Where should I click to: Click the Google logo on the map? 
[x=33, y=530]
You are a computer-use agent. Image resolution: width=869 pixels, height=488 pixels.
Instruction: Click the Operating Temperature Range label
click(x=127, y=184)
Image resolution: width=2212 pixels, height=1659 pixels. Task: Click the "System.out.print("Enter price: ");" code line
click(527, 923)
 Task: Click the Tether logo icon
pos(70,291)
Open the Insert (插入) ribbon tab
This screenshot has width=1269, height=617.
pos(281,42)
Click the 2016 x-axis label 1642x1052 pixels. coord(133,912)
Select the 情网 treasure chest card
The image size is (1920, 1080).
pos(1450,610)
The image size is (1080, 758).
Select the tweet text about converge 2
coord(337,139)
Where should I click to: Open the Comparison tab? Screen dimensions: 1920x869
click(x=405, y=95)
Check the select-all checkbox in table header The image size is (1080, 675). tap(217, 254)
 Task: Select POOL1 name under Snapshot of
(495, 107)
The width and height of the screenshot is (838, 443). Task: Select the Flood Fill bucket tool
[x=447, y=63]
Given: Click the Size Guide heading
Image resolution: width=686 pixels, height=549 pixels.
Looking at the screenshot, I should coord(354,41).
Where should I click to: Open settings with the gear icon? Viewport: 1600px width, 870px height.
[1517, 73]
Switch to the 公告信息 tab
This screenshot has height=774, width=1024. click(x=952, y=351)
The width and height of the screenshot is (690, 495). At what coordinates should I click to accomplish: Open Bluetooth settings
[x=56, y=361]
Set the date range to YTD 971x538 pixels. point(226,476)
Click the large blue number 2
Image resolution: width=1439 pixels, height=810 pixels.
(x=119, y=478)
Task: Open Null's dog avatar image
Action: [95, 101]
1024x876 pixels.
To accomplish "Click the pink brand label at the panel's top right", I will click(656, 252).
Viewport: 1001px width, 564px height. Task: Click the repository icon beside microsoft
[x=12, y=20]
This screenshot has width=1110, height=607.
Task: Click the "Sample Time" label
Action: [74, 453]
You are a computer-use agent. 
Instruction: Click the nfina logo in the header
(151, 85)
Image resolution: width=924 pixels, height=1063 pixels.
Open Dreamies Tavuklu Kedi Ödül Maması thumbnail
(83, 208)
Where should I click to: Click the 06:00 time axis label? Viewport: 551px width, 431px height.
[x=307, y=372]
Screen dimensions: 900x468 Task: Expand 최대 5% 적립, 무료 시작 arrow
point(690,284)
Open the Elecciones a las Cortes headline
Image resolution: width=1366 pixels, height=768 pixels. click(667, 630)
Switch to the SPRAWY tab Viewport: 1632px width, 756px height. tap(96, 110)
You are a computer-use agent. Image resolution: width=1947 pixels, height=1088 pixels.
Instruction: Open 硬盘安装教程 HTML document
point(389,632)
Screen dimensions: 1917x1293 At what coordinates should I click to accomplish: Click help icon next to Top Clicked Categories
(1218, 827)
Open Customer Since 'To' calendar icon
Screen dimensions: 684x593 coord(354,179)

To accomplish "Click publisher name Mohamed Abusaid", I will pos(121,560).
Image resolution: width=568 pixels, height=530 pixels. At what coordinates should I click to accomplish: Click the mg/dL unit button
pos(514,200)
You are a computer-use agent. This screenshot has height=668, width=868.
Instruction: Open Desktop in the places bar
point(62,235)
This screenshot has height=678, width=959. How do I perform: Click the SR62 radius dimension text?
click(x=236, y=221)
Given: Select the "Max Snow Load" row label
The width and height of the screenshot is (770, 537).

Task goal:
Whenever a line holds "will", it counts; state the total for the records and add nothing.

Answer to the problem:
2